While high-end servers such as Sun's E10000 and its upcoming StarCat use proprietary interconnection methods to join the CPUs into a single server, Dell will rely on industry standard techniques, Libert said--perhaps upcoming versions of Ethernet networking, but more likely the InfiniBand technology that's almost a reality.

But technological obstacles make it hard to get acceptable performance from InfiniBand when used in such a way, said Illuminata analyst Jonathan Eunice. The current proprietary designs used for SMP have proved much harder to dethrone than many had thought.

Eunice said he's not very optimistic about the use of InfiniBand for SMP. "It may be possible in the future," he said, "but it sounds very theoretical at present."

The key problem, according to Eunice, is the delay when a processor communicates with remote memory. With current SMP designs, that ranges between 300 to 600 nanoseconds (billionths of a second), but with InfiniBand, it takes about 1,000 to 2,000 nanoseconds, Eunice said.

"Dell is looking at this never having built those big systems. Everyone that comes to SMP believes that they are going to lick the dragon better than anyone else that came along. They all find out that the dragon is one tough beast," Eunice said. "At Sun, five years after they introduced the first SMPs, the third and fourth processors (in a four-processor SMP server) still reduced system performance."

But if Dell succeeds, it has the potential to put the squeeze on the high-end products from Sun, IBM, Compaq and Hewlett-Packard. Libert said he expects Dell's approach to cost about a tenth of those proprietary designs.
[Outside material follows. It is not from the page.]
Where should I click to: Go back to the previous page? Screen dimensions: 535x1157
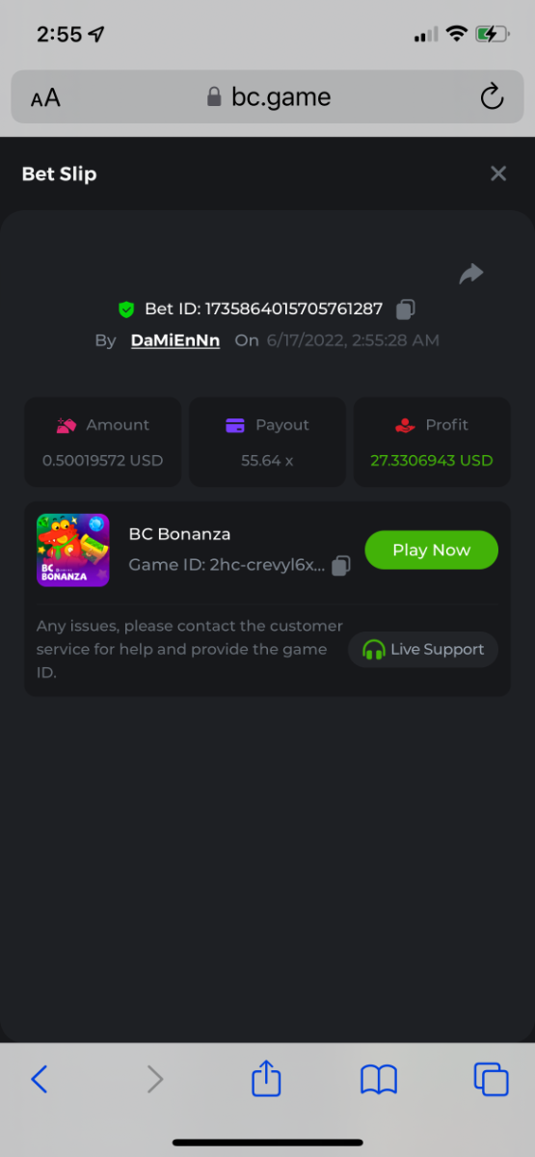[x=40, y=1079]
Dell traditionally tries to upset the dynamics of the computer industry by jumping into markets where products are made of standard building blocks, not customized designs. The company prides itself on being able to manufacture and sell those standardized systems more cheaply than competitors. It has employed that strategy to fight its way to the top of the desktop computer market and the top of the U.S. server market.
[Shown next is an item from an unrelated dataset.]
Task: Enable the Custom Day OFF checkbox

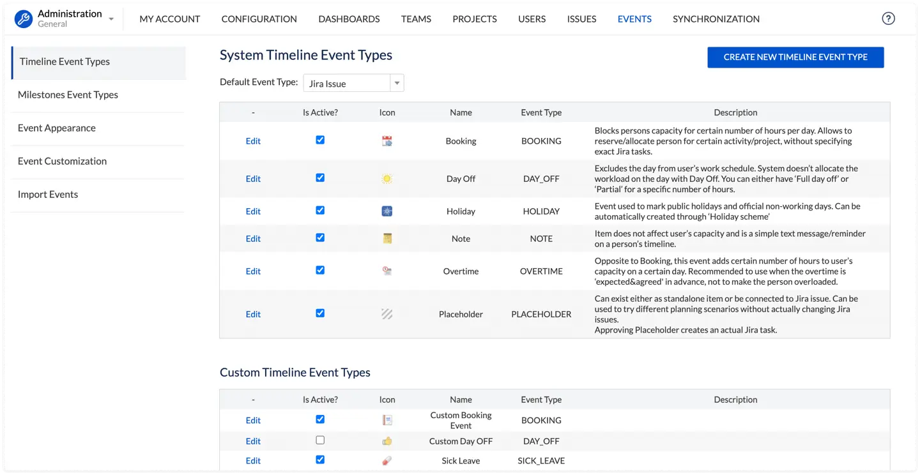Action: pos(320,440)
High-end servers are prize products to sell, and not only because their price tag often exceeds $1 million. The servers also often tow along deals for storage systems, lower-end servers, and installation and support services.

Key to Dell's plan is how well the connection between bricks works, because one processor can't afford to wait very long while trying to fetch data from memory located on the other side of the system. InfiniBand, expected to arrive in a few products at the end of this year, is the most likely method to link the bricks together, Libert said.

But eventually, standard Ethernet could suffice as well, he said. In four or five years, Ethernet will likely transfer data at 100 or 1,000 gigabits per second, meaning that the raw speed could overcome some of Ethernet's disadvantages. Libert calls this situation "brute-force dynamics," likening the challenge to screwing in a screw when you don't have the proper tool: "If you don't have a screwdriver and do have a big enough hammer, that sucker is going in," he said.

Another change is in store at Dell. Like rivals IBM, HP, Sun and Compaq, Dell is working on "bladed" server designs, which tightly stack many servers into a single enclosure like books in a bookshelf. Each server is an electronics board with processors, memory, a network connection and, potentially, disk drives.

Blades allow computing resources to be packed very densely into computing centers for tasks such as serving up Web pages or converting content so it fits on a cell phone screen. Libert said blade systems will likely ship in larger quantities than more conventional rack-mounted servers in 2003.